Dr. Campbell: I think that that is right on. And the challenge is, I think, the timing too, of when do you get the scans? And so there are so many patients that have four millimeter, six millimeter pulmonary nodules. And I saw a guy in the last few months who, 56, ECOG zero, a high-power job and he has all the risk factors possible, 10 centimeter tumor, a lot of sarcomatoid, rhabdoid, the whole nine yards with three millimeter lung nodules. And when we get the scans, they are now six millimeters. And this is a guy that I feel very strongly is going to likely relapse and I would feel I am undertreating with a single agent. So those, they are tricky. And so I love the detailed discussion.

Dr. McGregor: And I think, ultimately, though we do need to do better. So as much as those patients who may not relapse with anything, there are patients who get adjuvant therapy and they still relapse. And so how can we improve upon that? So I think, there are biomarkers that say who is the best patient, but you do not just need to know who is at risk for relapse, but is that patient with risk relapse, can we make a difference with a given therapy? And so as we think about that, I think there are different approaches. And so there are certainly approaches that have already completed accrual, looking at pembrolizumab with or without the HIF-2 inhibitor, belzutifan.

I am very honored to be able to lead the Alliance Strike trial, which is looking at a year pembrolizumab with or without six months of tivozanib, which just opened in the past couple of weeks and documents are able for download. But then I think, there are even more different ideas. I had a pleasure to work with David on the NeoVax trial, this idea of neoantigen therapy and trying to, as David says, get the steering wheel there. I know David wants to talk a little bit further about that.

Dr. Braun: And I think, pembro clearly sets a foundation for adjuvant therapy. And I think all the things you said, I agree largely with. I will say, I am probably a little bit stronger on the overall survival. I think there are open questions there, obviously, in terms of subsequent therapies, but we also sort of live in a world of imperfect data and with the data that we have, there is an overall survival benefit and that is a really powerful thing. And so I sort of think of that as the backbone and then how can we build on that? And I have used this silly analogy many times, but this idea, again, if immune checkpoint inhibitors are lifting the brakes, that maybe we can add a steering wheel and really direct the immune system where to go.

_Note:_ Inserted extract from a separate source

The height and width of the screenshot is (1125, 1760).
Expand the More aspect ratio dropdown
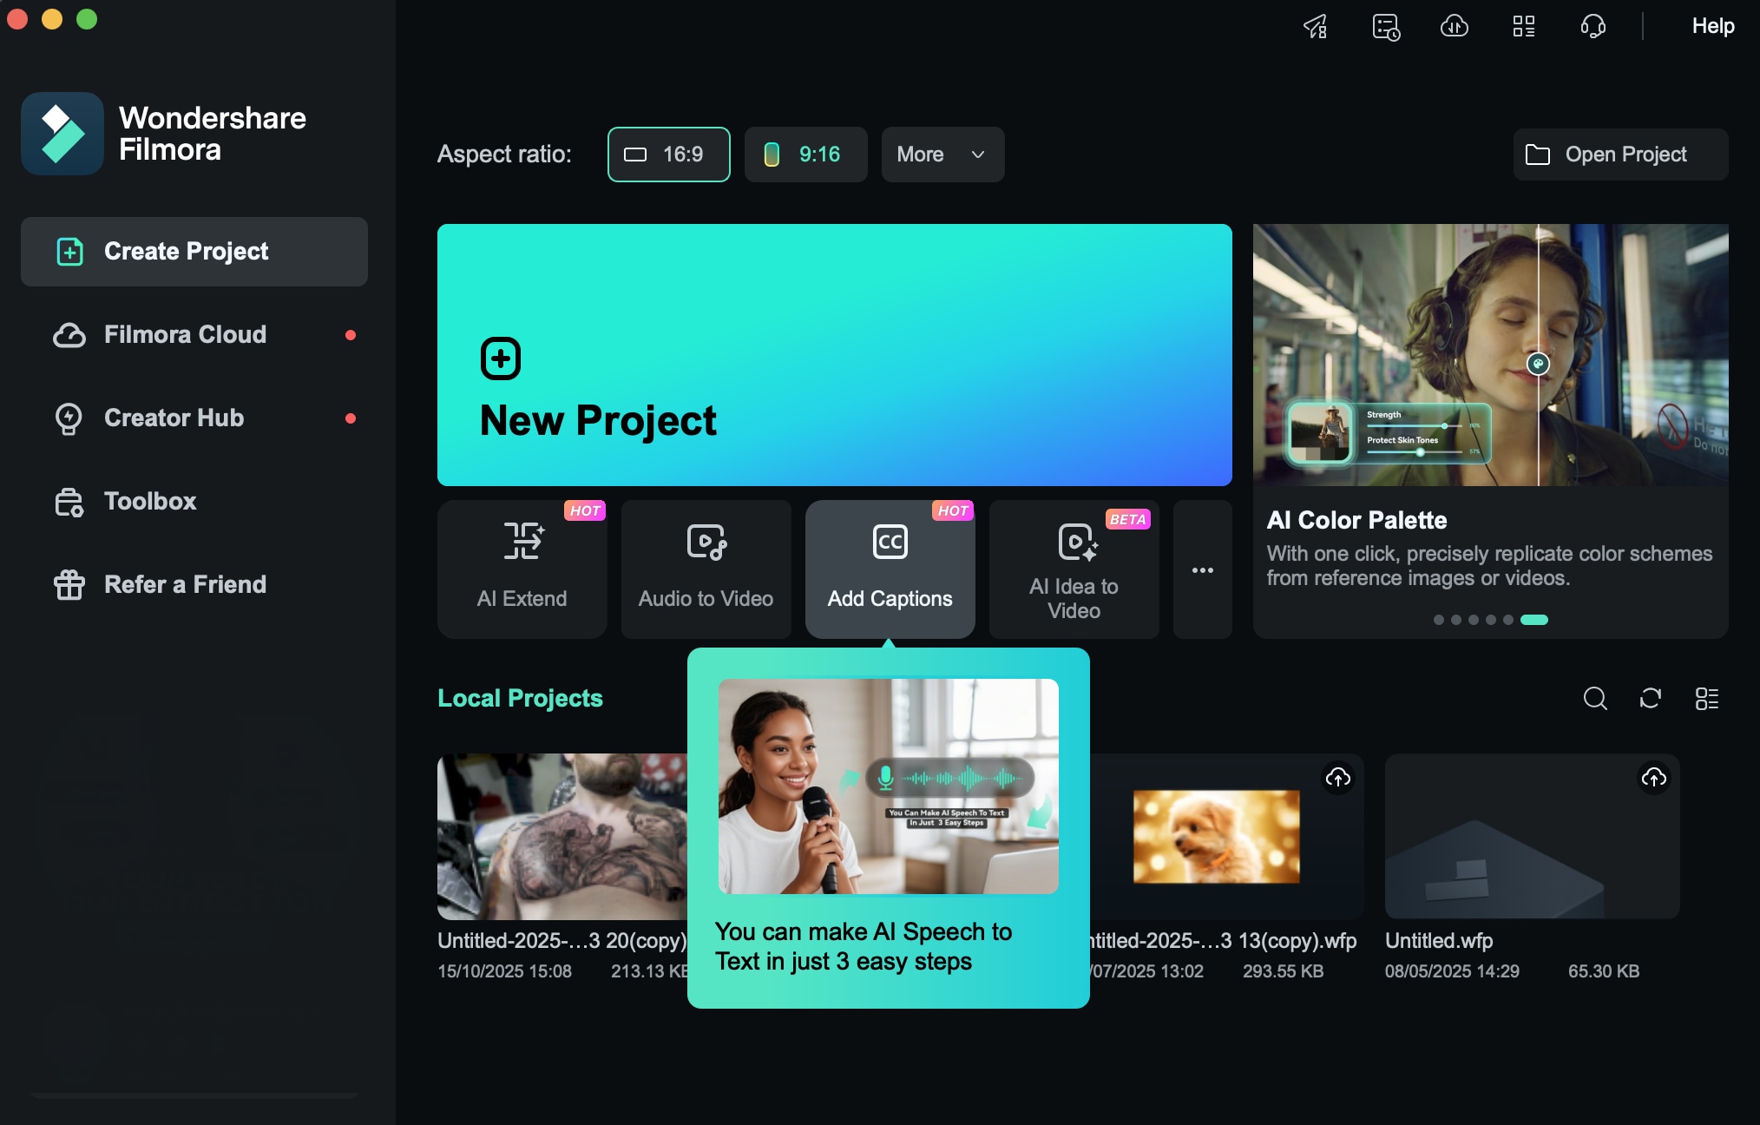[x=942, y=155]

And I think when we did that in a phase one setting, it was certainly really promising. We can really get on target immune activity. We did not see, actually, any recurrences though very, very small numbers, but I think this is where the phase two will come in and be really helpful to that V940004 study, to really see their clinical efficacy with this approach.

Dr. Campbell: I just have to say that was a beautiful manuscript and study, so congratulations to your team for being able to do that.

Dr. Braun: No, it was a huge team effort.

Dr. Campbell: Yeah, personalized cancer vaccine, I mean, it is good stuff. So congratulations.

Dr. Beckermann: Yeah.

Dr. Braun: Thank you.

Dr. Campbell: Looking forward to seeing that in larger studies.

Dr. Braun: Absolutely.

Dr. Beckermann: I think that this is, really, what we all think about and deal with when we are seeing a patient and talking to them about adjuvant treatment. It is all these points that everyone has brought up and I think it is not perfect. It is a challenge.